EUR: Lots of Noise For Little Return

Seeing no progress on the US budget negotiations is not a surprise to investors – the markets knew what was to be expected and price action so far suggests that capital markets seem “resigned to living” with the US budget crisis. However, it’s the longer-term crux that is going to have a far greater consequence on the US economy and the ‘mighty’ dollar. If the debt ceiling happens to become a part of the equation then the greenback will have to deal with much further reaching consequences like a possible downgrade and additional emerging market woes.

Asian and European markets appear to be growing increasingly immune to US budget battles. The US fiscal cliff battle at the beginning of this year had minimal disruption on Asian and Europe. This morning’s US government partial shutdown was mostly priced in by dealers and investors alike. Global markets appear focused more heavily on the Fed’s plans to slow their bond buying efforts rather than a partial government shutdown. The flight of capital from the developing countries was staggering when investors were convinced that US liquidity was to be pared. Even the markets rebound was impressive when it became apparent that the Fed’s actions appeared less pending. The priority now is to figure out what US economic releases are affected by the shutdown, as taper becomes more data sensitive.

The AUD has rallied despite the US budget impasses uncertainty. A plethora of stronger Aussie economic reports of late and a decision overnight by governor Stevens and company at the RBA not to cut interest rates is supporting the mostly risk sensitive currency. Policy makers maintained a neutral bias in the crucial final paragraph of the RBA’s communiqué. However, the statement added cautious language, noting that household and business sentiment has improved.

Japanese investors were initially cheered by the fact that Prime Minister Abe is doing the fiscally prudent thing when he confirmed that his government would raise the sales tax from the current 5% to 8% in April 2014 earlier today. Despite being an important first step in curtailing the country’s debt levels, the move is expected to be accompanied by an economic stimulus package and possible corporate tax cuts to ensure the economy does not fall into a recession. Governor Kuroda and BoJ must remain vigilant and proactive. The yen however has failed to maintain its downward trajectory against G10 currencies. Market uncertainty and risk aversion is providing medium term support for the historical reserve currency.

Euro data released this morning revealed that growth in the Euro-zones manufacturing sector faded last month as factory recovery stalled in some of the regions biggest and most vulnerable economies (PMI for manufacturing – 51.1 versus 51.4). If confirmed by official figures, this would be a blow to Europe, especially since their economy staged a “muted recovery” in Q2 after 18-consecutive months of contraction. Growth in the region seems precarious at best, even Europe’s backbone and largest economy – Germany- is having employment concerns. The number of registered jobless, in seasonally adjusted terms, increased last month (+25k after a revision increase of +9k the previous month), pushing the unemployment rate higher to +6.9%. The adjusted rise is being linked to a decline in the number of people taking part in training programs, which is down by -12% on the year.

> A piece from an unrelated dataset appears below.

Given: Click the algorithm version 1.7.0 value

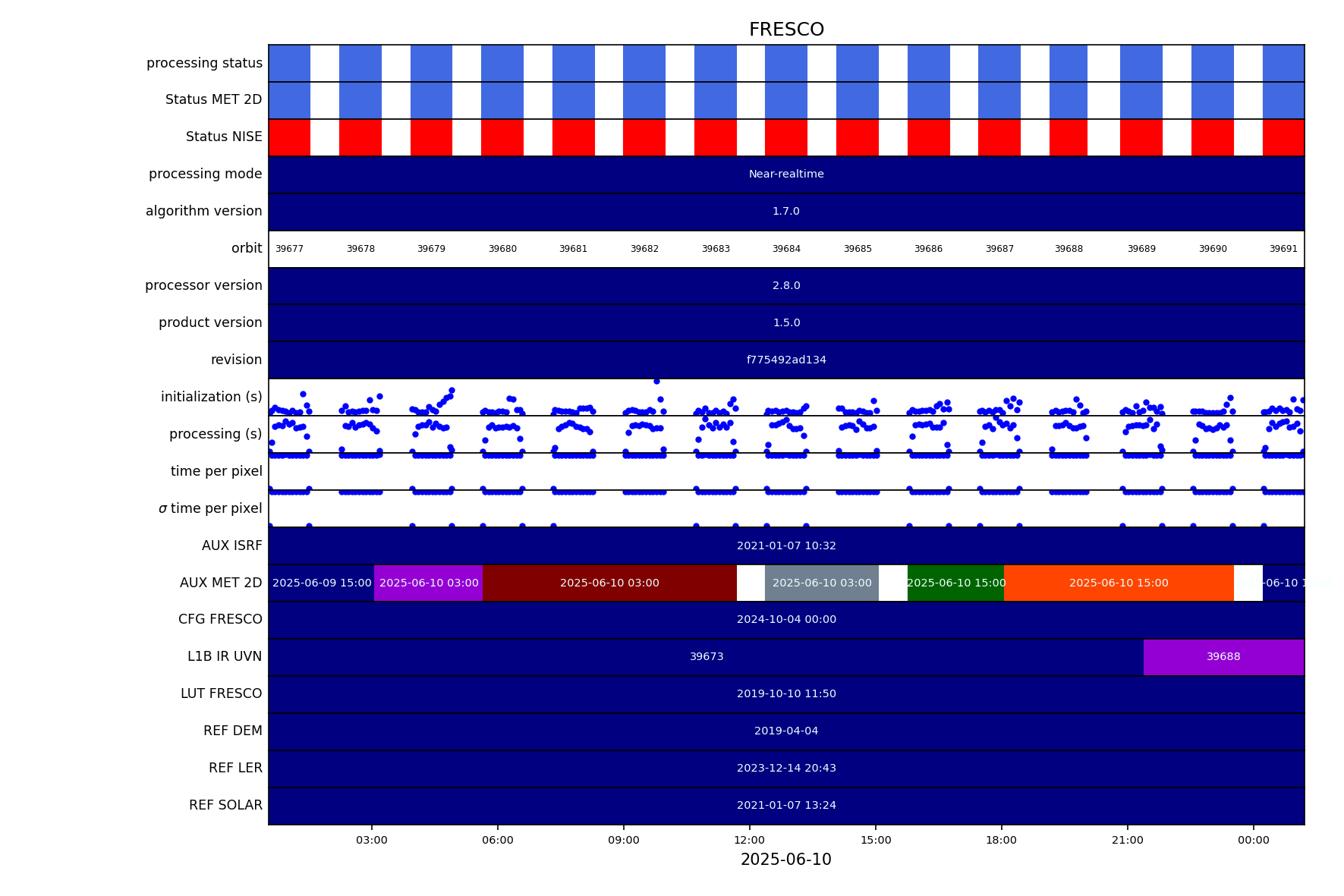Looking at the screenshot, I should pos(785,212).
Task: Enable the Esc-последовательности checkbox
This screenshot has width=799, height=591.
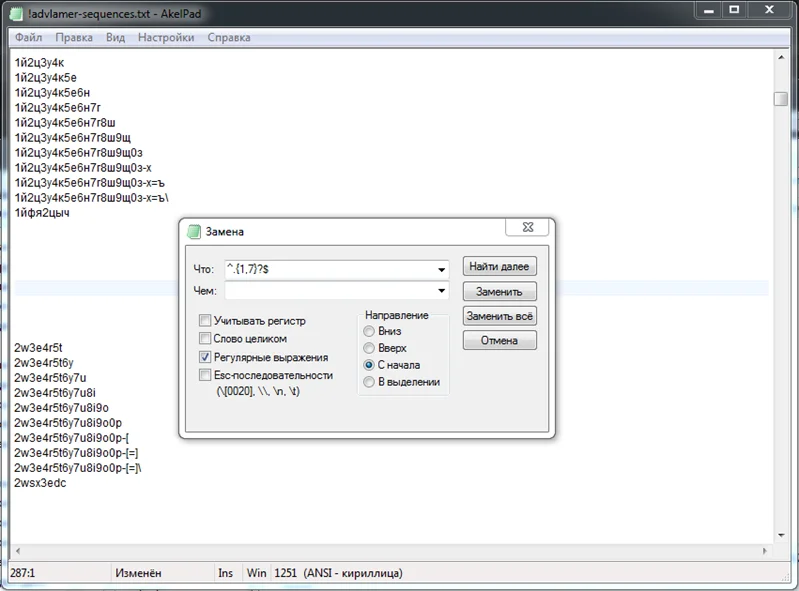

Obviously markets Stateside will be bombarded with the second-by-second progress report on Washington politics, its focus on the continuing resolution and on the debt ceiling later in the month. Fixed income dealers are expecting the short-end markets and securities with payments around mid-to late-October most likely to “show signs of stress.” For the rest of us, the debt ceiling question should not be a primary issue until closer to the expected October 24th deadline. Will market uncertainty provide support for the dollar? Will investors gravitate towards the USD as a safe haven asset? If so, then timing is most important.

At best, market reaction will be contained to a tight range against G10 currencies for immediate future. For now, the US government shutdown is being viewed by many as being EUR supportive as it makes its less likely that the Fed will be considering any tapering by year-end. The threat of the US debt ceiling not being raised by months end will be the trigger for investors to want to own some of those mighty safe haven dollars.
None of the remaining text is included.